KHK ile ihraç edilmelerine karşı direnişe başlayan KESK üyesi kamu emekçileri, bugün de İstanbul’un Kadıköy ve Bakırköy ilçelerinde eylemler yaptı.
Kadıköy
Kadıköy'de de haksız hukuksuz ihraçlara karşı kamu emekçilerinin direnişi devam etti. 15.00-19.00 saatleri arasında eylemlerini sürdüren direnişçiler haksız hukuksuz ihraçları teşhir ettiler. Yaptıkları konuşmalarda eğitimdeki gerici saldırılara ve son olarak da müfredatta yapılan değişikliklere tepki gösterdiler. Kendilerinin parasız, bilimsel, anadilde, laik bir eğitim parasız ve nitelikli sağlık hizmeti istediklerini belirten emekçiler, AKP'nin hem bu nedenle hem de kendi memuru olmayı reddettikleri için ihraç edildiklerini belirttiler.
KESK'in ihraç edilen üyelerine sahip çıktığını ancak yandaş Memur Sen'in ihraç saldırılarına ortak olarak bütün üyelerine sırtını döndüğünü söyleyen kamu emekçiler, yandaş sendikanın TİS sürecinde de bir kez daha emekçileri satışa hazırlandığının altını çizdiler. Ardından ise KESK'in TİS taleplerini sıraladılar.

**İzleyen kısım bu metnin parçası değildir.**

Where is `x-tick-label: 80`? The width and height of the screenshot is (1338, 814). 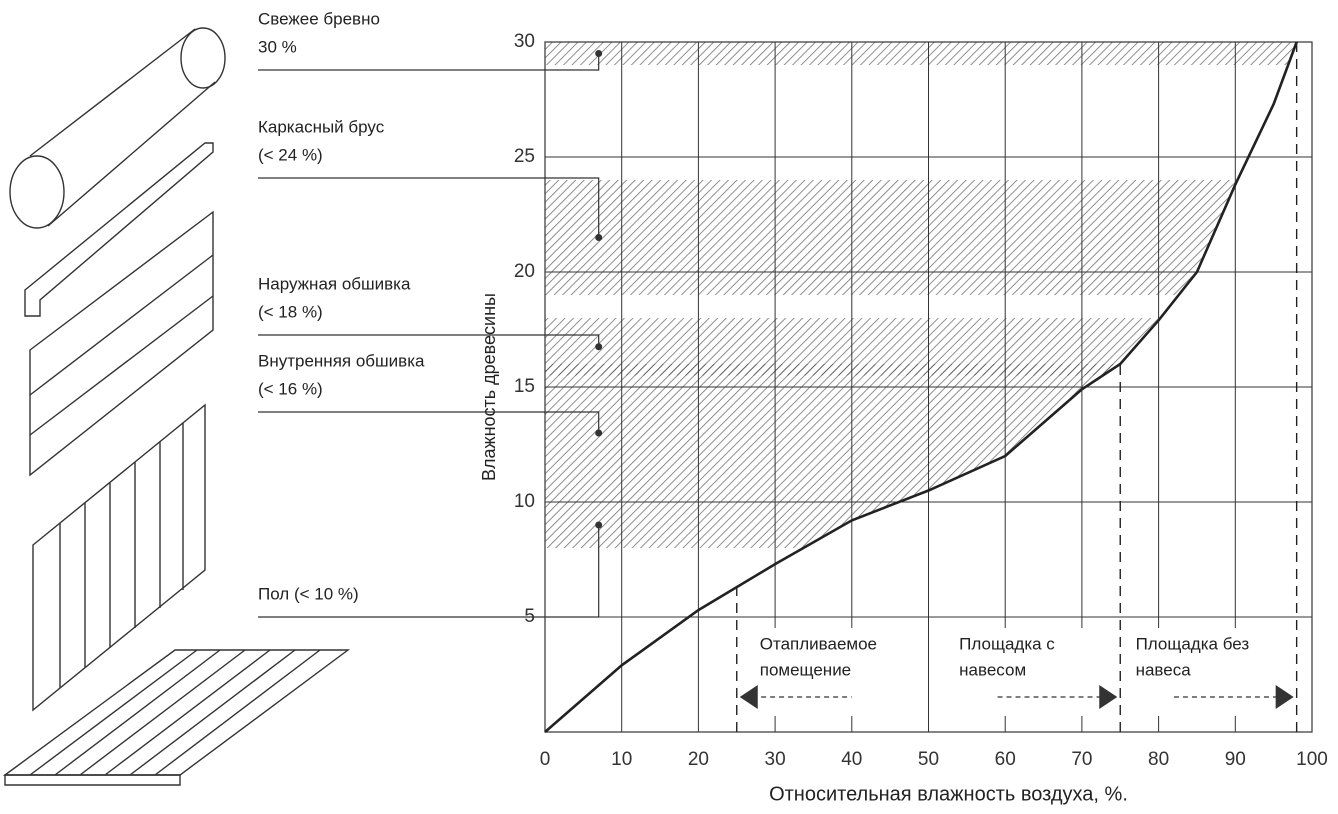
x-tick-label: 80 is located at coordinates (1158, 760).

Direnişçi kamu emekçileri, artan baskı ve saldırılara, OHAL'e ve gericiliğe karşı mücadeleyi sürdüreceklerini vurgulayarak "Mutlaka biz kazanacağız" dedi.

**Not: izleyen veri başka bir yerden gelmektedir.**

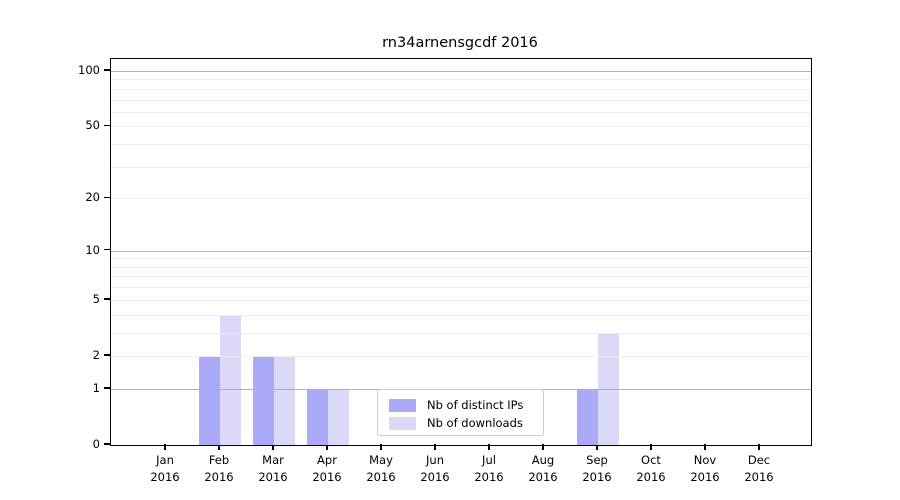 Image resolution: width=900 pixels, height=500 pixels. I want to click on x-tick-label: Sep 2016, so click(597, 469).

Halaylarla devam eden direniş boyunca "KHK'lar gidecek biz kalacağız!", "Nuriye Semih yalnız değildir!", "Direne direne kazanacağız!"' sloganları haykırıldı.

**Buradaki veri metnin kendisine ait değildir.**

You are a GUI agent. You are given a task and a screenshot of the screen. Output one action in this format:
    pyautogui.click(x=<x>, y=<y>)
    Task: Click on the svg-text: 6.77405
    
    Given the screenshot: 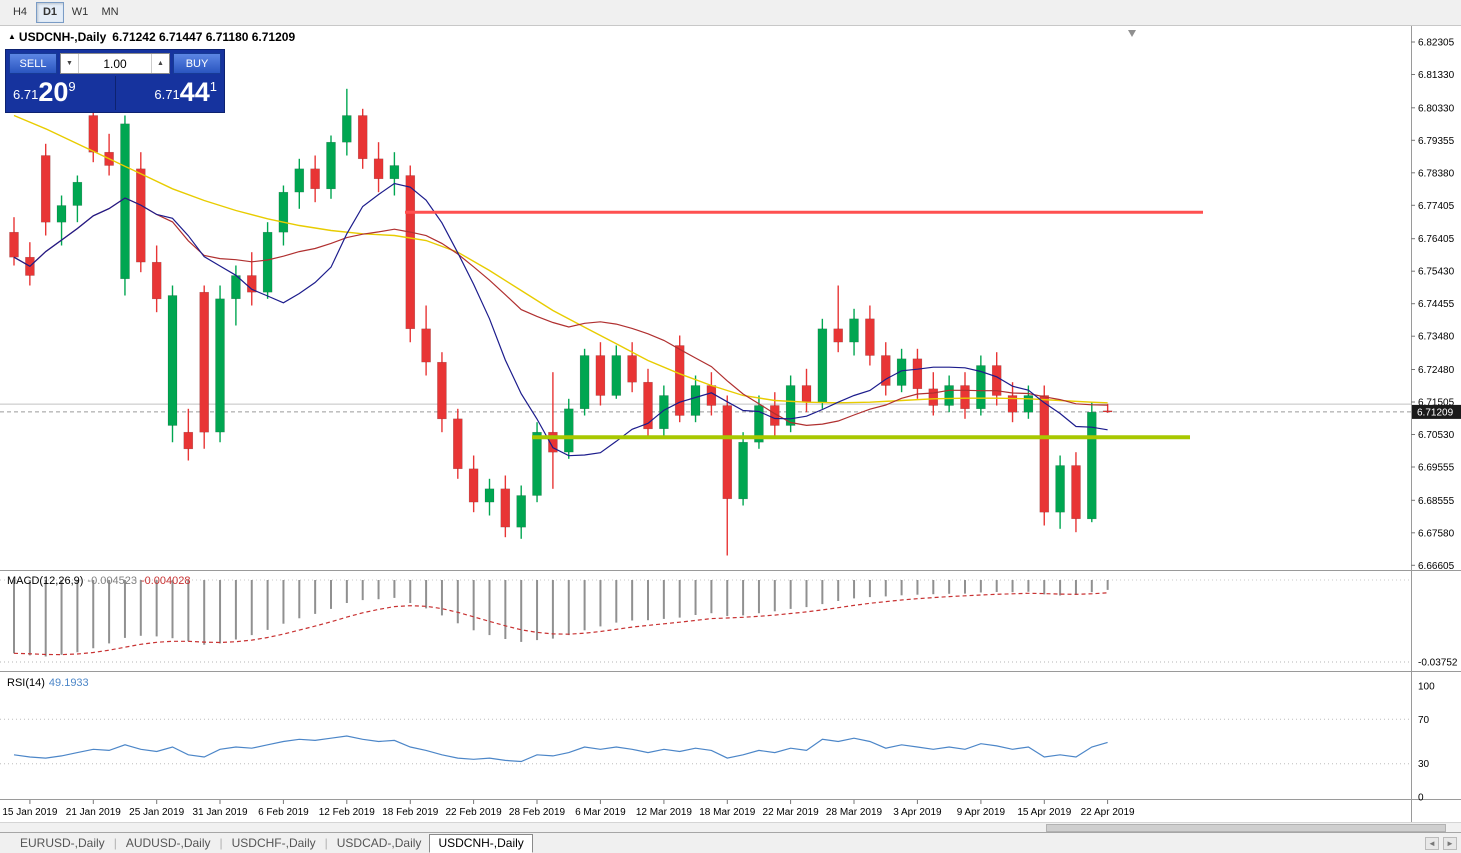 What is the action you would take?
    pyautogui.click(x=1436, y=206)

Ankara'da İnsan Hakları Anıtı önünde direnişlerini sürdürürken tutuklanan kamu emekçileri Nuriye Gülmen ve Semih Özakça için beyaz papatyaları Boğa Heykeli’ne bırakan emekçiler eylemlerini sonlandırdı.
Bakırköy
Bakırköy Özgürlük Meydanı’nda saat 15.00’te toplanan KESK üyesi kamu emekçileri bugün de direnişlerini sürdürdü. “Haksız, hukuksuz ihraçlara hayır. İşimizi geri alacağız!” şiarlı pankart ile Nuriye Gülmen ve Semih Özakça’nın fotoğraflarının bulunduğu pankartı açan direnişçi kamu emekçileri, “KHK’lar gidecek, biz kalacağız!”, “AKP’nin memuru olmayacağız!” ve “Nuriye-Semih yalnız değildir!” sloganlarını haykırdılar.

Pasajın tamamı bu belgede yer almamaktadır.